:: DIRECTIVE ::
Rewrite the data from the line containing "This screenshot has" through the end of the data as a numbered list, skipping blank lines and leaving out the pictures.

:: RAW RECORDS ::
******************************

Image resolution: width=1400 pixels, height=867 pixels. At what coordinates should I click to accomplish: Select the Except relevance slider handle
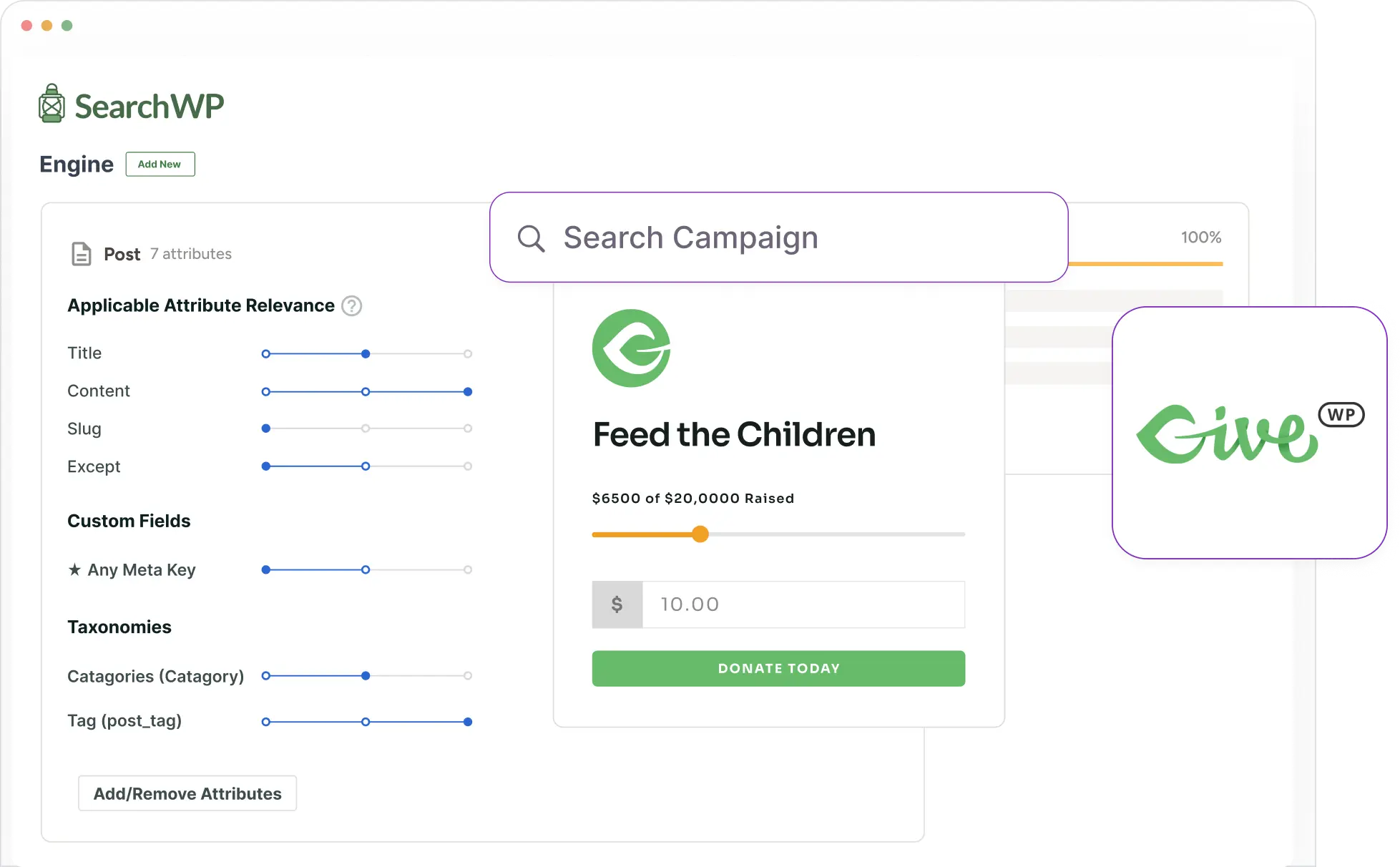click(365, 466)
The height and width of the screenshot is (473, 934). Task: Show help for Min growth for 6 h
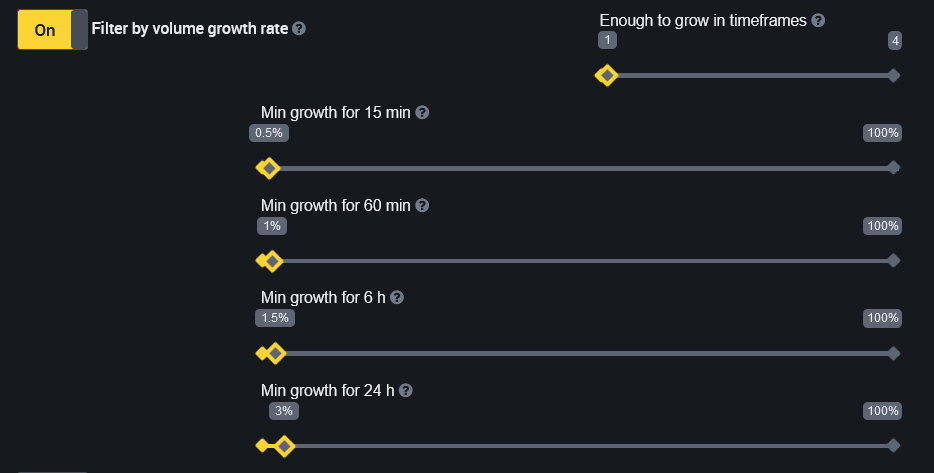(397, 298)
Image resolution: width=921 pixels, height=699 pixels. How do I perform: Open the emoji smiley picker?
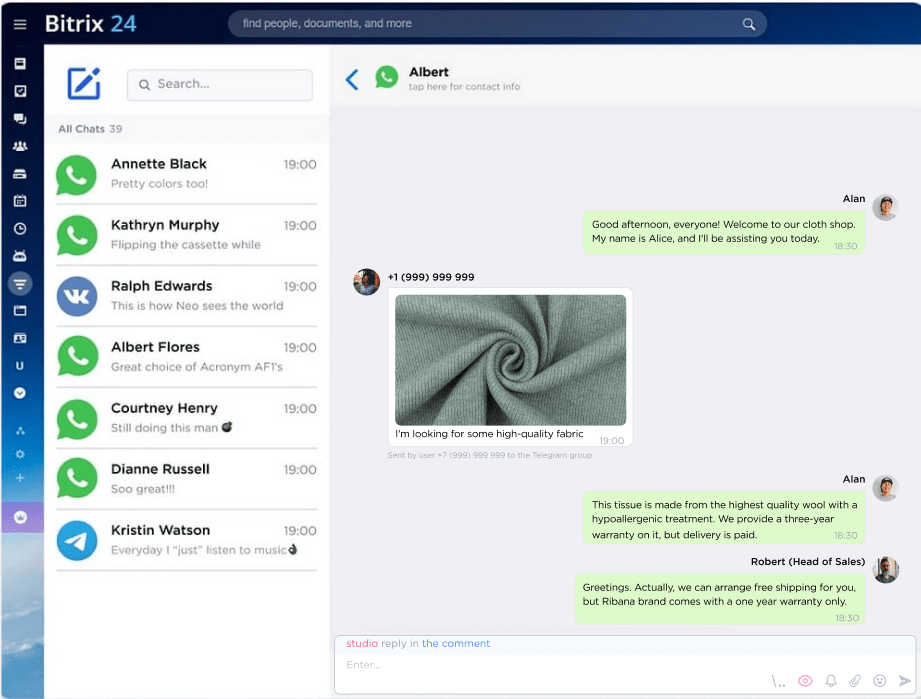[880, 681]
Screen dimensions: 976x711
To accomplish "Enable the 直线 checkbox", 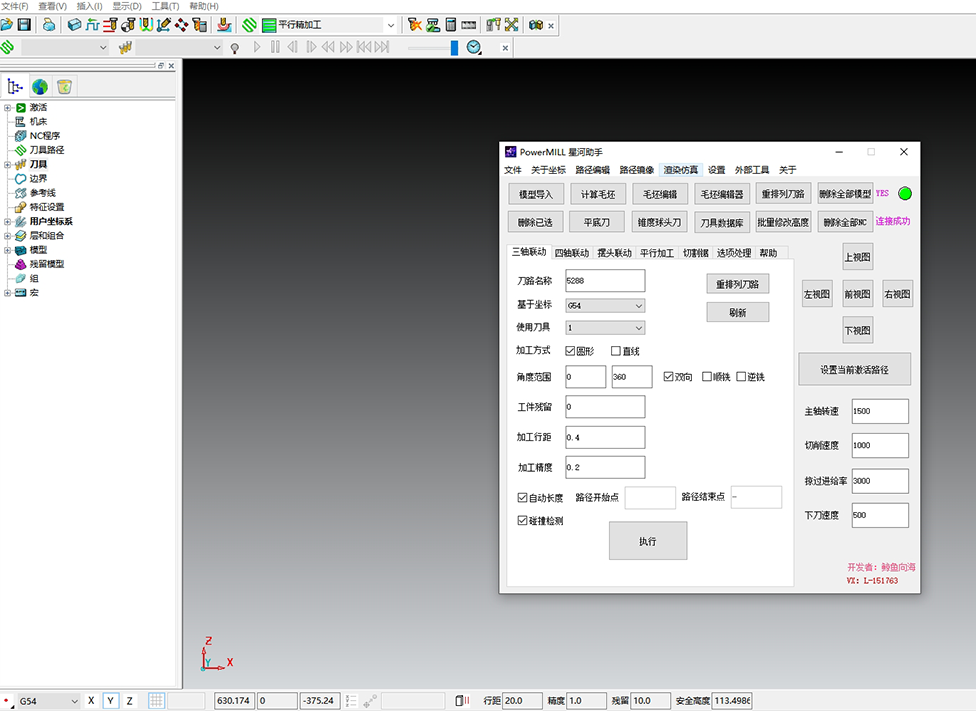I will (x=616, y=351).
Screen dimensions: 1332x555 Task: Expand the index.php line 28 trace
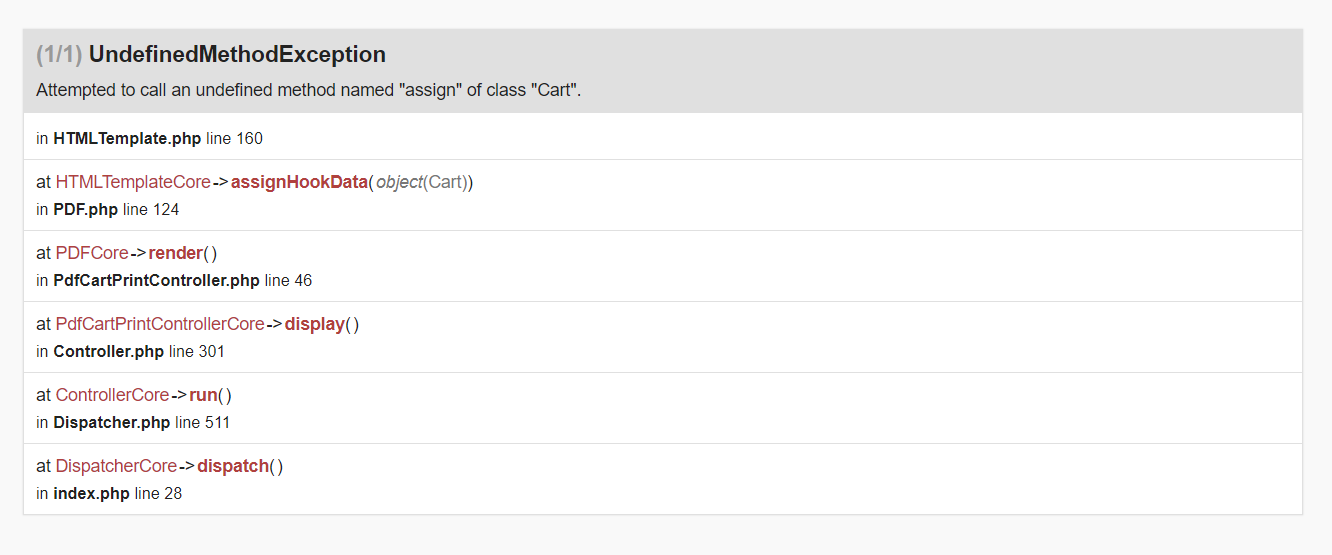[x=109, y=494]
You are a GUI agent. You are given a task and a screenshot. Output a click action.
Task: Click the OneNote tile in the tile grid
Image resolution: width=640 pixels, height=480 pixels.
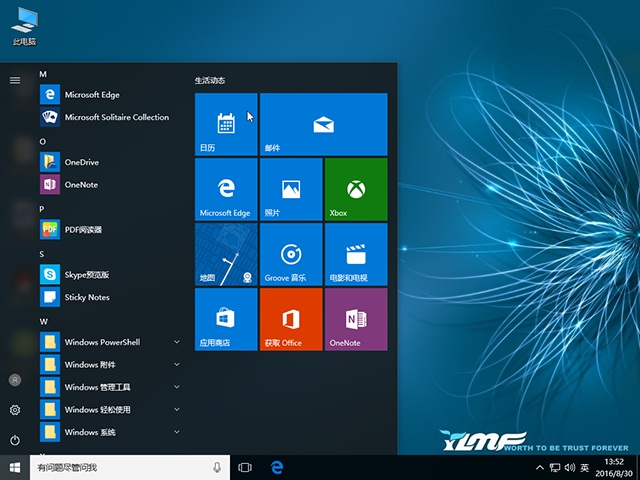(355, 319)
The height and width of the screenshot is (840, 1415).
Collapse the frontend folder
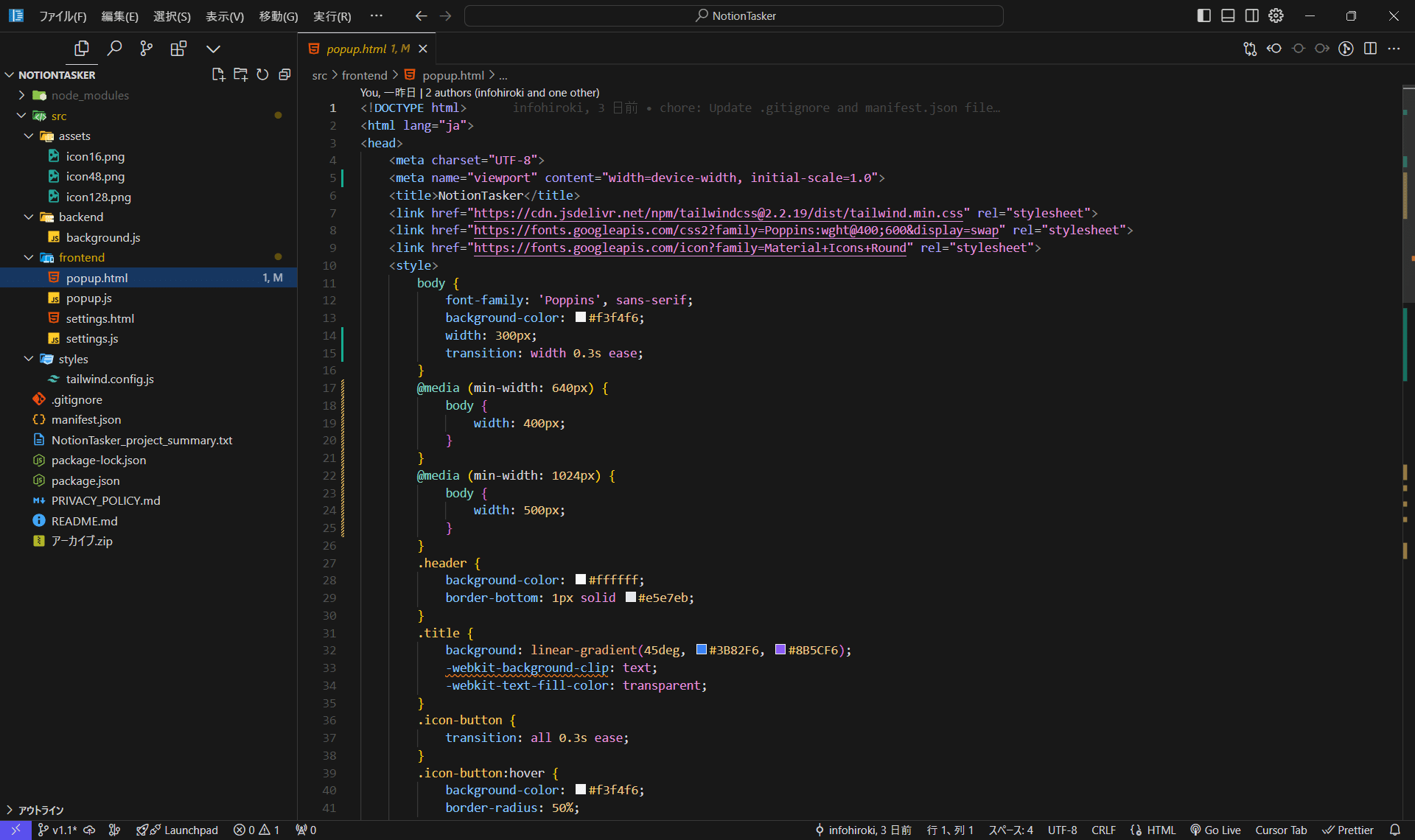pyautogui.click(x=29, y=257)
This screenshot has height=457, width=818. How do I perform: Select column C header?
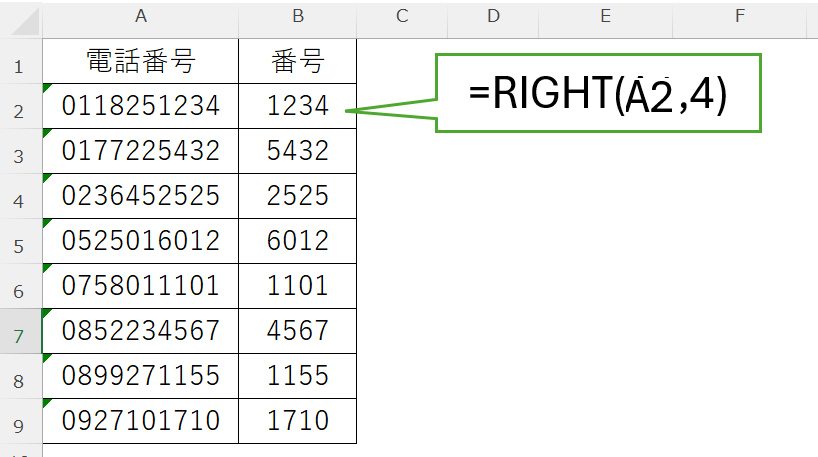click(x=402, y=15)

******************************

:: WRITTEN ANSWER ::
1. This screenshot has height=457, width=818. How do I perform: Select column C header?
2. click(x=402, y=15)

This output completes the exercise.